In the same vein, https://512kb.club/ is a user-submitted website that features content under 512 KB in size! (blogs, news, etc.)
>I don't know where this fascination with getting everyone to download your app comes from.
So they could do exactly what they are doing on the web and may be even more but with Native code so it feels much faster.
I got to the point and wonder why cant all the tracking companies and ad network just all share and use the same library.
But on Web page bloat. Let's not forget Apps are insanely large as well. 300 - 700MB for Banking, Traveling or other Shopping App. Even if you cut 100MB on L10n they are still large just because of again tracking and other things.
The article says "I don't know where this fascination with getting everyone to download your app comes from."
The answer is really simple and follows on from this article; the purpose of the app is even more privacy violation and tracking.
Yes, it's 100% horrible. For me the solution is simple. If I click a link and the page is covered in ads and popup videos I CLOSE THE PAGE!!!!
Vote with your behavoir. Stop going to these sites!
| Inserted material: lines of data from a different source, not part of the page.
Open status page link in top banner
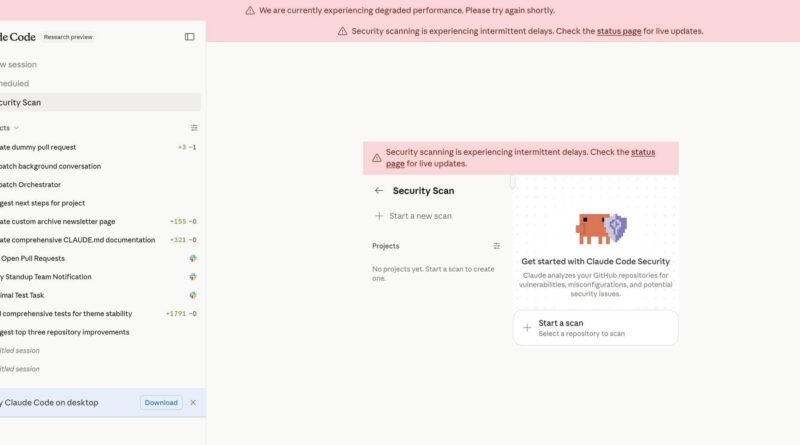Screen dimensions: 800x445 click(x=620, y=31)
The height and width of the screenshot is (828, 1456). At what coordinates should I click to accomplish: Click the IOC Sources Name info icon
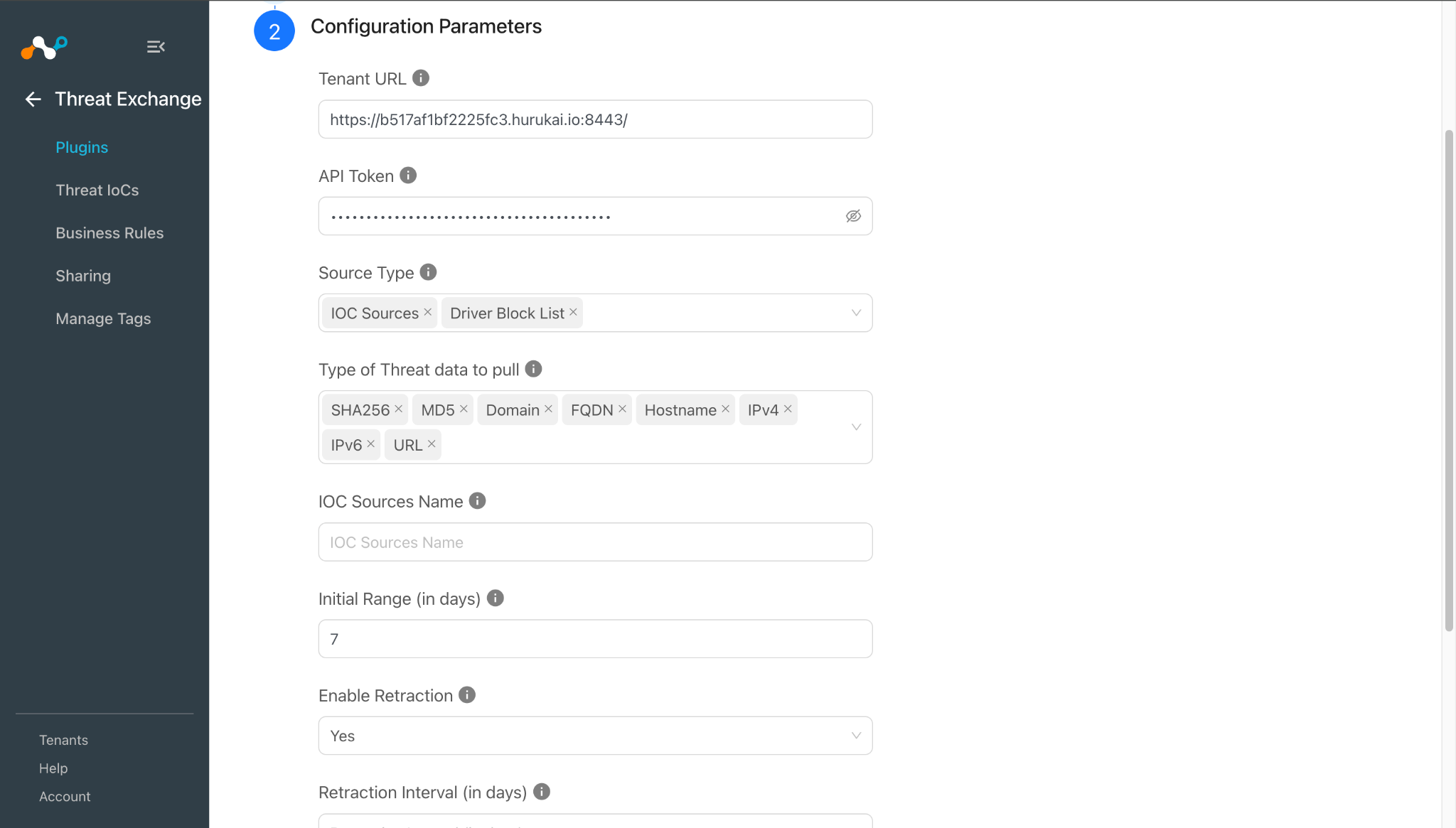pos(478,501)
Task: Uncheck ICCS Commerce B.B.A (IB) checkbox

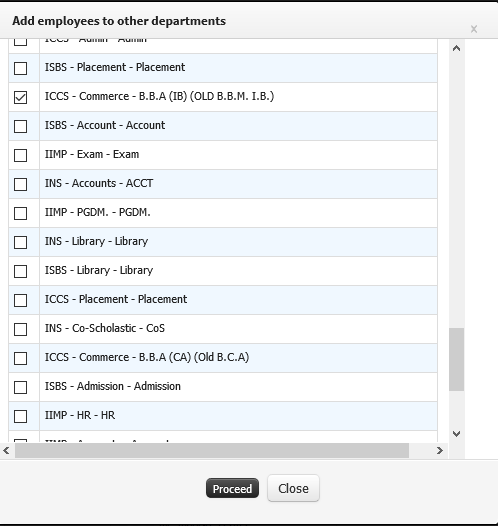Action: point(20,97)
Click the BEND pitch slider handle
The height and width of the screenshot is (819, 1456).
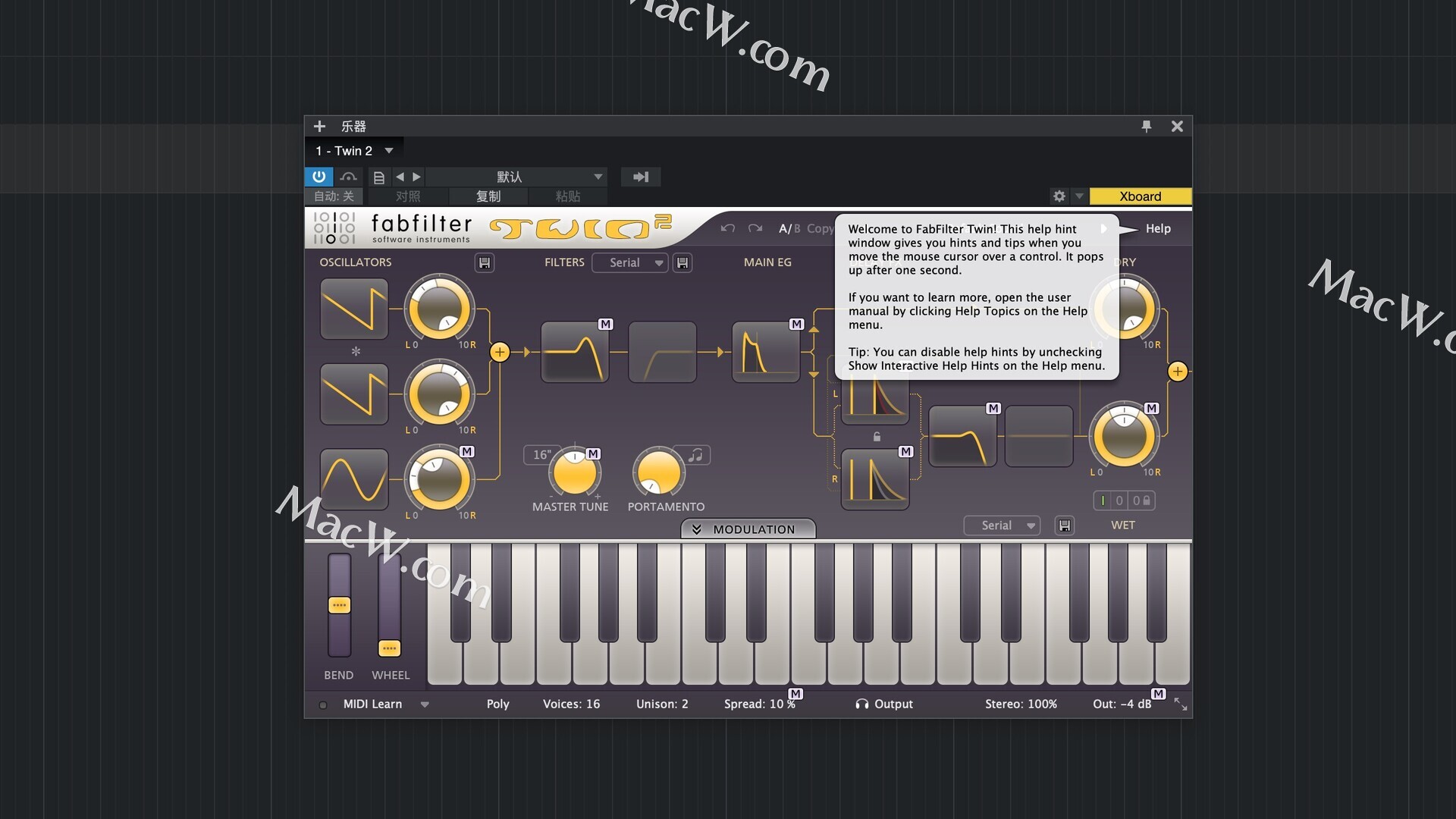(339, 605)
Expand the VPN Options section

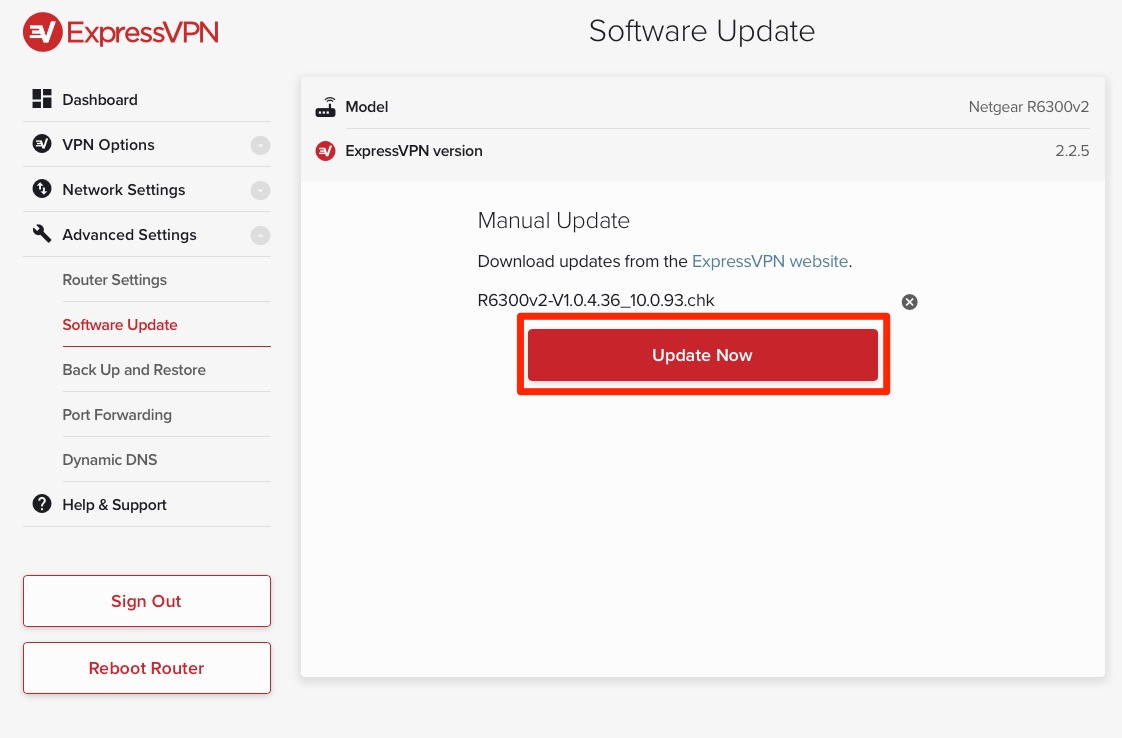click(260, 144)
I was really surprised when I went to book a flight on Frontier (don't judge me!) and a request from analytics.tiktok.com loaded. I have a lot of discomfort about that. Bloat and surveillance go hand in hand.
Oh yeah, that old topic. We’ve already discussed this back when text-heavy websites started reaching megabyte sizes. So I’m going to go look for the posts in this thread that try to explain and defend that. I’m especially looking forward to the discussions about whether ad blocking is theft or morally reprehensible. If those are still around.
This site more or less practices what it preaches. `newsbanner.webp` is 87.1KB (downloaded and saved; the Network tab in Firefox may report a few times that and I don't know why); the total image size is less than a meg and then there's just 65.6KB of HTML and 15.5 of CSS.
And it works without JavaScript... but there does appear to be some tracking stuff. A deferred call out to Cloudflare, a hit counter I think? and some inline stuff at the bottom that defers some local CDN thing the old-fashioned way. Noscript catches all of this and I didn't feel like allowing it in order to weigh it.
This is why I have a pi-hole and a selection of addons for my browser.
I am considering moving to technitium though, it seems better featured.
Our developers managed to run around 750MB per website open once.
They have put in ticket with ops that the server is slow and could we look at it. So we looked. Every single video on a page with long video list pre-loaded a part of it. The single reason the site didn't ran like shit for them is coz office had direct fiber to out datacenter few blocks away.
We really shouldn't allow web developers more than 128kbit of connection speed, anything more and they just make nonsense out of it.